Variation of the detected AAV frequencies among the pipelines was assessed by (1) examining the outliers of frequency readouts from individual pipelines as compared to the expected AAV frequencies, and (2) pair-wise pipeline comparison of frequency outputs using the Bland-Altman plot. Bland Altman plots are used to compare the agreement between two different instruments or measurement techniques and allows for the identification of any systematic differences between measurements or outliers. In this study, the Bland-Altman plot is used to compare the agreement between two different NGS-based HIVDR pipelines by plotting the percentage of difference in AAV frequency measurements between the two pipelines. To determine the validity of the frequency of the AAVs produced from each pipeline, we took the median frequency across the five pipelines for each AAV, and determined the percent coefficient of variation (%CV), which was calculated as the percent ratio of the standard deviation to the mean frequency readouts from all pipelines. The %CV shows the extent of variability in relation to the mean of the population and is used to assess the precision of a technique41. All AAVs were binned into the following frequency intervals: ≥90%, 70–90%, 50–70%, 30–50%, 20–30%, 10–20%, 2–10% and 1–2%. The %CVs for all AAVs in each specific frequency range were then plotted and the medians and interquartile ranges of %CV were determined. Thresholds for outlier identification were empirically determined to be twice the median %CV for each of the aforementioned AAV frequency intervals and were calculated to be %CV ≤ 1%, ≤3%, ≤5%, ≤7%, ≤10%, ≤12%, ≤20%, and ≤24% for AAV frequency ranges of ≥90%, 70–90%, 50–70%, 30–50%, 20–30%, 10–20%, 2–10% and 1–2% respectively. The discordance between the compared pipelines for all AAVs was determined by comparing the levels of agreement between two pipelines using the Bland-Altman plot42. All statistical analysis and plotting were performed using GraphPad Prism 8.2.1.

Results

The assessment of all AAVs versus HIV DRMs allowed for a much larger data set, and better coverage of variations at various frequency ranges with different genetic context. With our defined criteria, a total of 3479 AAVs were identified and included in the pipeline comparison analysis. These AAVs frequencies spanned the entire frequency range (1~100%). The majority of the AAVs (81.46%) were found at frequencies ≥20% as compared to AAVs found at frequencies <20% (18.54%) (Supplementary Fig. S1).

Linear range

Linear range reflects the range of AAV frequencies within which linear correlation exists between the detected and the expected values.

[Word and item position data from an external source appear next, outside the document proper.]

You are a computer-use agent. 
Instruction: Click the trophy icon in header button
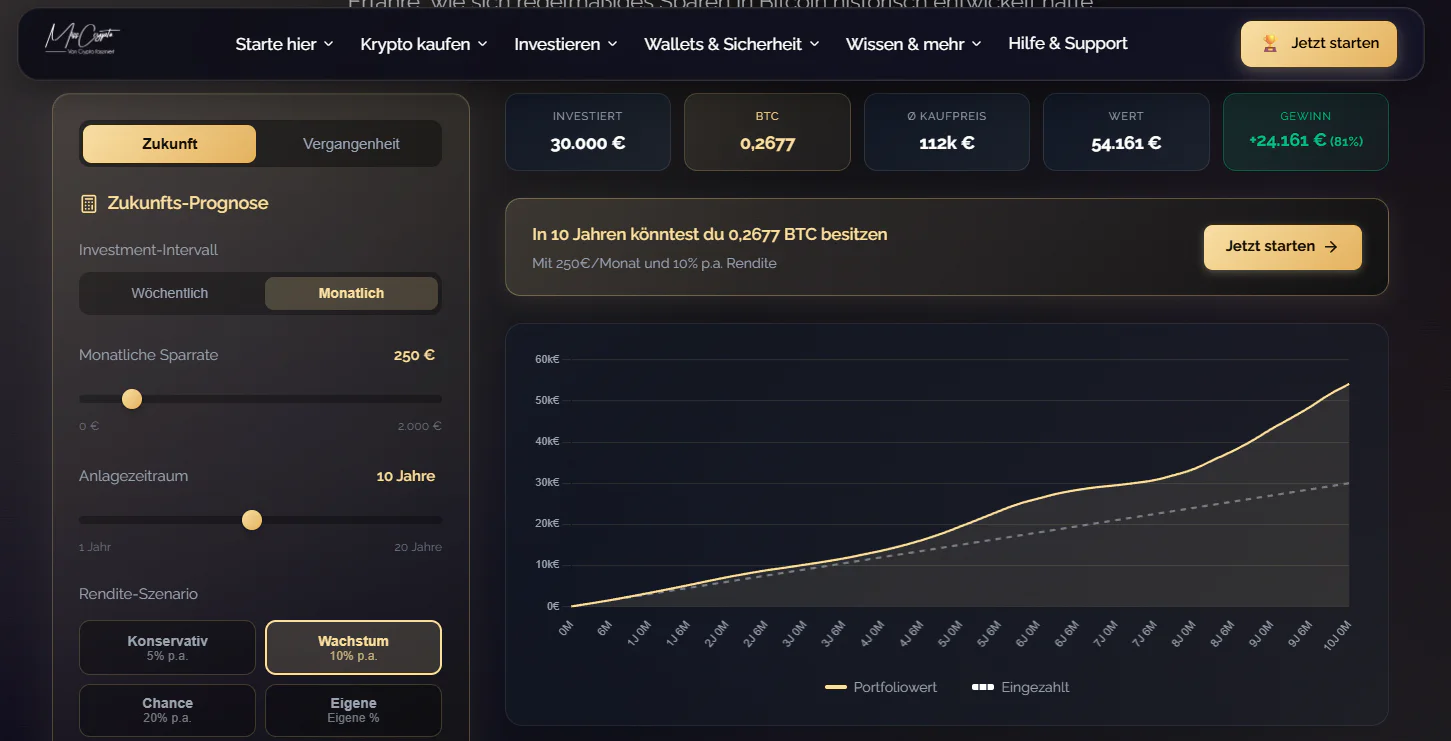(x=1270, y=44)
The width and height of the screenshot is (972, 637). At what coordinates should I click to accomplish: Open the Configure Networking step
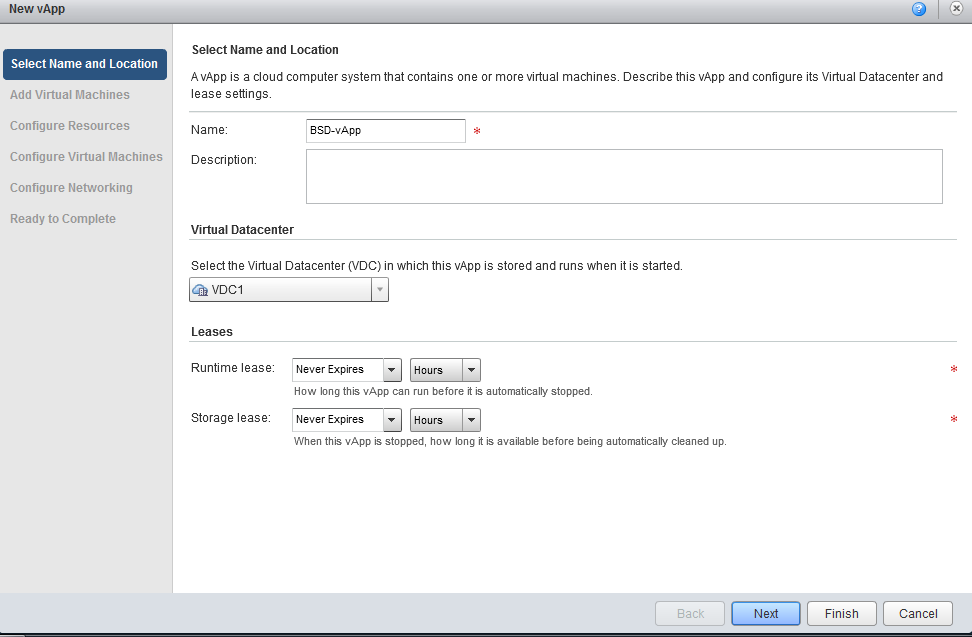(71, 188)
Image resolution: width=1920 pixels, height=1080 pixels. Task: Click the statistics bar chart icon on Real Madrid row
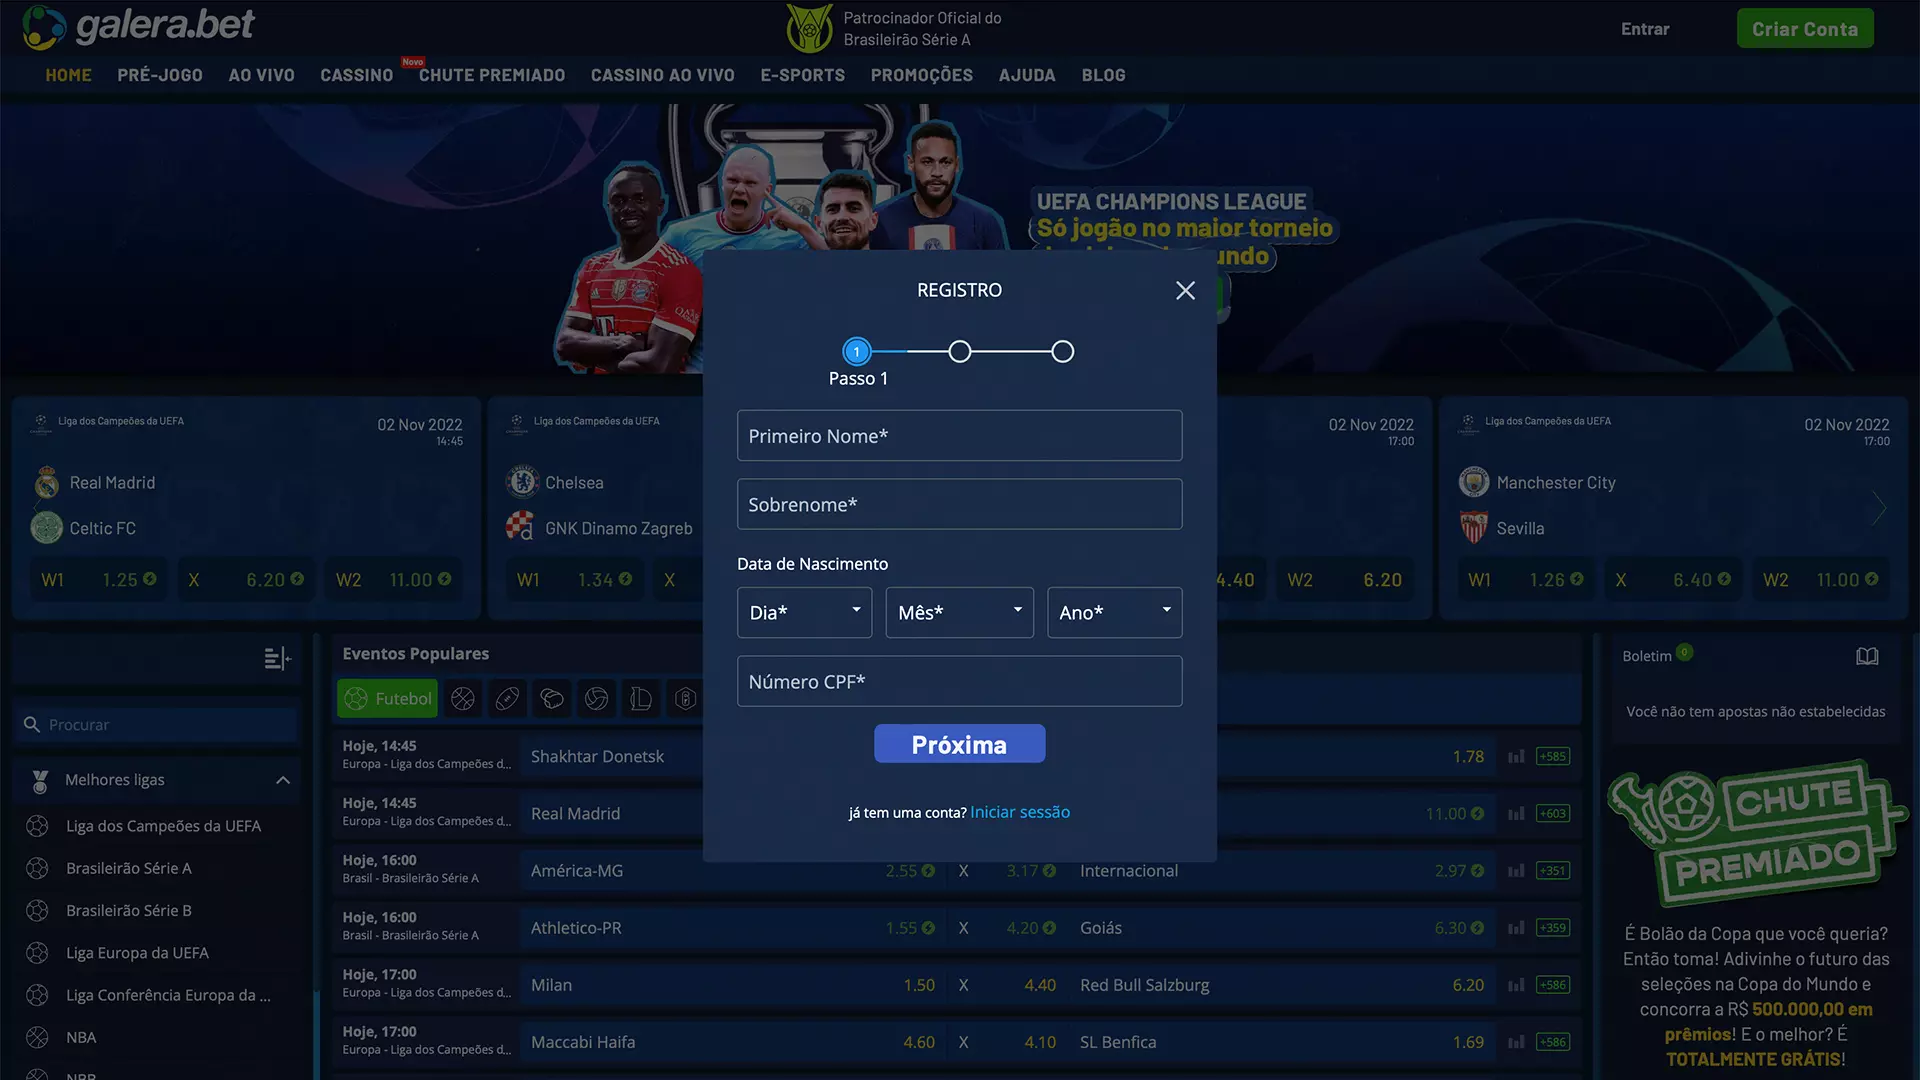(1516, 814)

Linear regression analysis was conducted on 57 data sets from the five pipeline outputs. The range of the r2 coefficient for all data sets from the five assessed pipelines was 0.957–0.998 and the corresponding slope range was 0.989–1.003, indicating a near-perfect linear correlation between the observed and expected AAV frequencies (Fig. 2, Supplementary Table S1).

Figure 2
figure 2

Linearity in AAV frequency measurements between 1% ~ 100% variant frequency.

Analytical sensitivity

Analytical sensitivity of the compared pipelines was calculated by determining the feasibility of an AAV being detected when it exists (see Methods, Eq. 1). It was observed that the sensitivity for all pipelines at each threshold was high where the mean frequencies ranged from 99.36–99.79%, 99.17–99.96%, 99.17–99.97%, 99.34–99.97%, 99.73–99.97%, 99.73–99.97% for AAVs at frequency thresholds of 1%, 2%, 5%, 10%, 15% and 20% respectively (Fig. 3, Supplementary Table S2).

Figure 3
figure 3

Distribution of sensitivity of NGS HIVDR data analysis pipelines at various AAV frequency thresholds. The scatter plot shows the median and interquartile range for the sensitivity of each pipeline where each point represents one of the six different labs that genotyped VQA specimens at 1%, 2%, 5%, 10%, 15% and 20% thresholds respectively.

Analytical specificity

The analytical specificity of the assessed pipelines was calculated by determining the feasibility of an AAV not being detected when it is absent. Our results showed that the mean analytical specificity ranges were 61.56–98.58%, 91.80–99.67%, 96.11–99.68%, 96.87–99.79%, 97.22–99.78% and 97.76–99.78% for AAV frequency thresholds of 1%, 2%, 5%, 10%, 15% and 20% respectively (Fig. 4, Supplementary Table S3). Apart from MiCall and PASeq, the analytical specificity of the pipelines was much lower for AAVs at frequencies <2%. However, out of the six labs that participated in generating NGS FASTQ data sets for pipeline analysis, only two NGS FASTQ data sets resulted in much lower specificity at a 1% threshold. The other four NGS FASTQ data sets resulted in high specificity, for all five pipelines, even at the 1% threshold. (Supplementary Table S3). Specificity increased dramatically at the 2% threshold for all pipelines, suggesting that a 2% threshold may be more reliable than a 1% threshold.

Figure 4
figure 4

Distribution of specificity of NGS HIVDR data analysis pipelines at various AAV frequency thresholds. The scatter plot shows the median and interquartile range for specificity for each pipeline where each point represents one of the six different labs that genotyped VQA specimens at 1%, 2%, 5%, 10%, 15% and 20% thresholds respectively.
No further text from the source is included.